▶ _Problem to work on_: Whenever a line below includes the string "agent", show it.

▶ _Task material_:
Start of Block

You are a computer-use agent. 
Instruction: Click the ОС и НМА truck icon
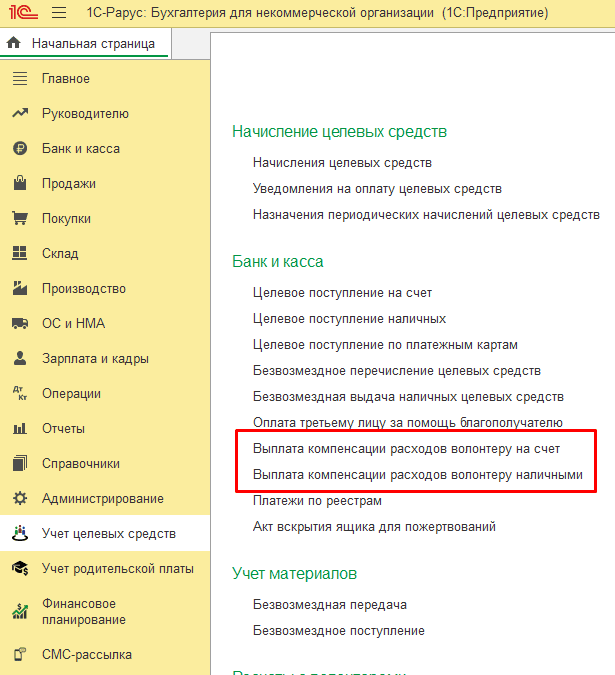pos(19,324)
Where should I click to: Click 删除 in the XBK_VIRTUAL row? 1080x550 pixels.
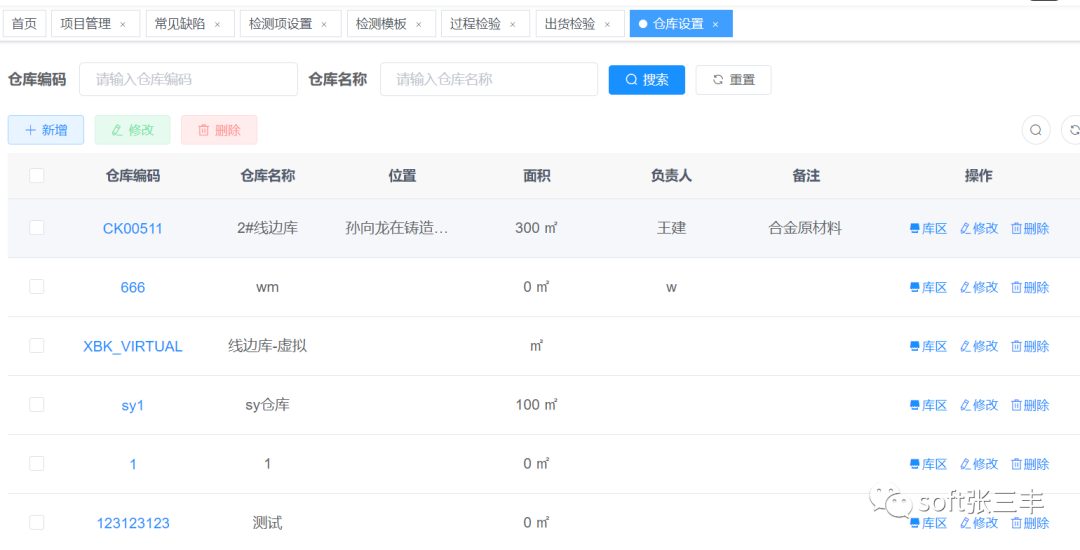[x=1030, y=346]
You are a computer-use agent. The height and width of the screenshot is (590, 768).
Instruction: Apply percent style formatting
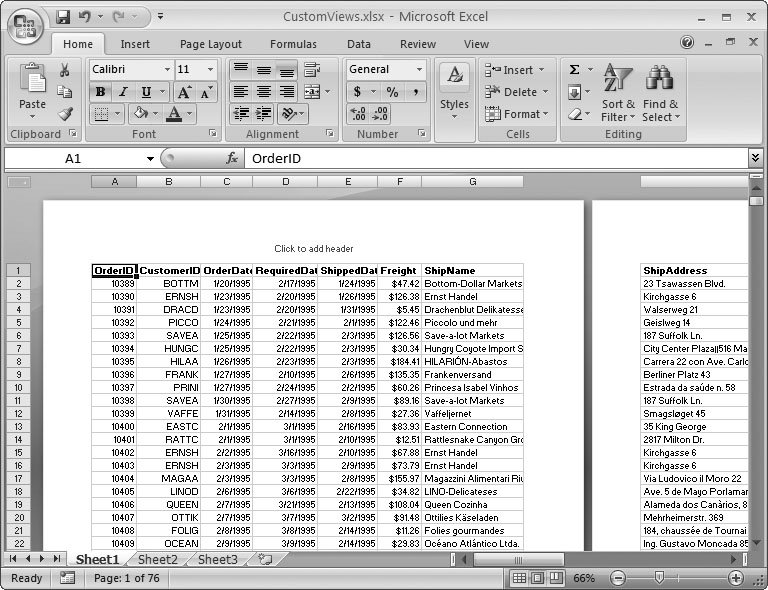click(x=392, y=92)
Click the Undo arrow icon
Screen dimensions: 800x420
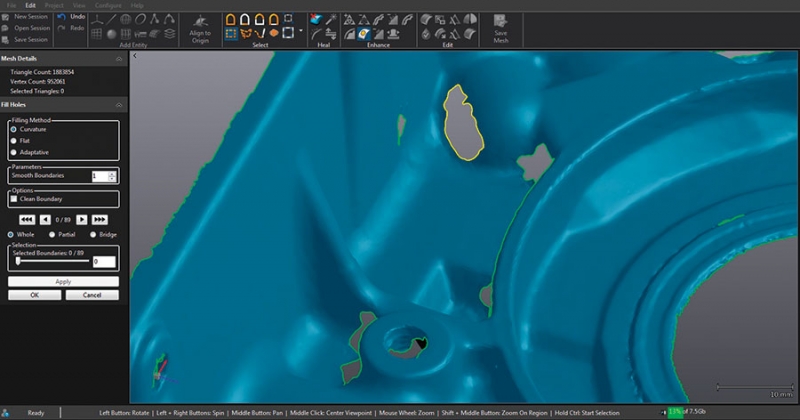coord(63,17)
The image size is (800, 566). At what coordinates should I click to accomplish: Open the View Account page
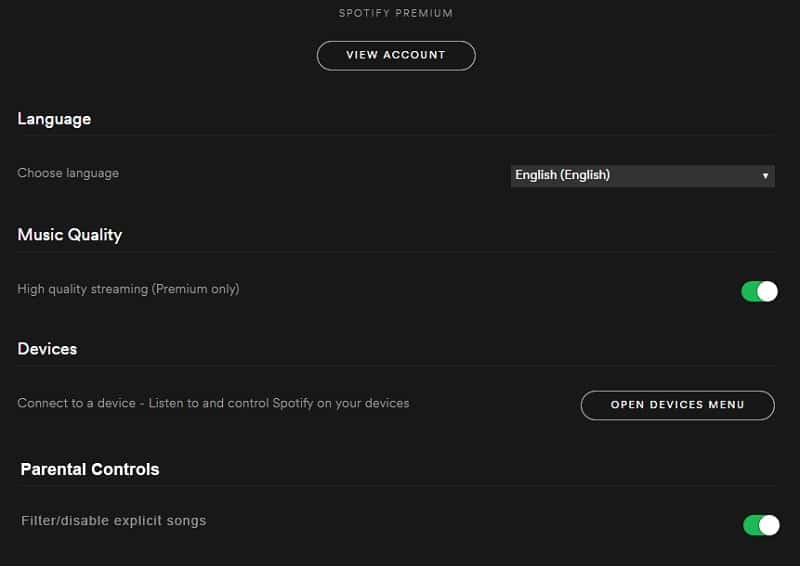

End of Block

▶ _Exercise answer_:
You are a computer-use agent. 
You are a computer-use agent. The height and width of the screenshot is (590, 768).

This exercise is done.